A Casa do Poder é o símbolo máximo dessa fusão. Ela é um arquivo governamental (X-Files), um espaço de lógica onírica (Twin Peaks), um local infectado por forças cósmicas (Lovecraft/VanderMeer) e uma entidade quase viva que testa a sanidade de seu “piloto” (Evangelion). Jesse Faden é uma Mulder que encontra as respostas, uma agente Cooper perdida em um red room, uma personagem de King confrontando seus demônios, e uma Shinji tendo que finalmente subir no robô e enfrentar seu destino.
Além de Control: Expandindo o Remedy Connected Universe
Essa filosofia de influências cruzadas não se limita ao primeiro jogo. A expansão *AWE* explicitamente conecta o universo de Control ao de *Alan Wake*, outro título da Remedy, criando um multinarrativo coeso. Alan Wake, por sua vez, é profundamente influenciado pela literatura de Stephen King e pelo surrealismo televisivo. O estúdio está construindo não apenas jogos, mas um *canon* próprio, onde as regras do horror, da ficção científica e do drama psicológico se interligam, muito parecido com como um autor reutiliza temas e atmosferas ao longo de sua carreira.
Essa abordagem cria uma riqueza intertextual rara nos jogos. Fãs de uma das influências reconhecem ecos e ganham uma camada extra de apreciação, enquanto novos públicos são apresentados a essas obras através de uma porta de entrada moderna e interativa.

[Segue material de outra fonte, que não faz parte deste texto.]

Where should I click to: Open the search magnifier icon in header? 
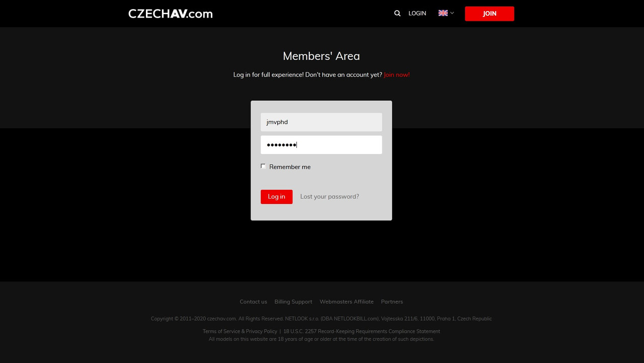pos(397,14)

A Remedy atua como uma ponte entre gerações e mídias, mostrando que as boas ideias são atemporais e podem ser reinterpretadas infinitamente.
Conhecer as inspirações por trás de Control é como receber a chave para uma nova ala da Casa do Poder. De repente, cada detalhe de ambientação, cada tom de diálogo, cada reviravolta na psicologia de Jesse ganha uma nova ressonância. O jogo deixa de ser um produto isolado e se torna um ponto de convergência em uma vasta constelação de histórias que exploram o medo do desconhecido e a resistência do espírito humano. A jornada não termina ao derrotar o último inimigo; ela continua nas páginas dos livros que inspiraram a Remedy, nos episódios das séries que moldaram seu tom, e nos frames dos animes que deram alma à sua protagonista. No fim, a maior lição é que toda criação original é, em parte, uma conversa respeitosa e apaixonada com tudo o que a inspirou.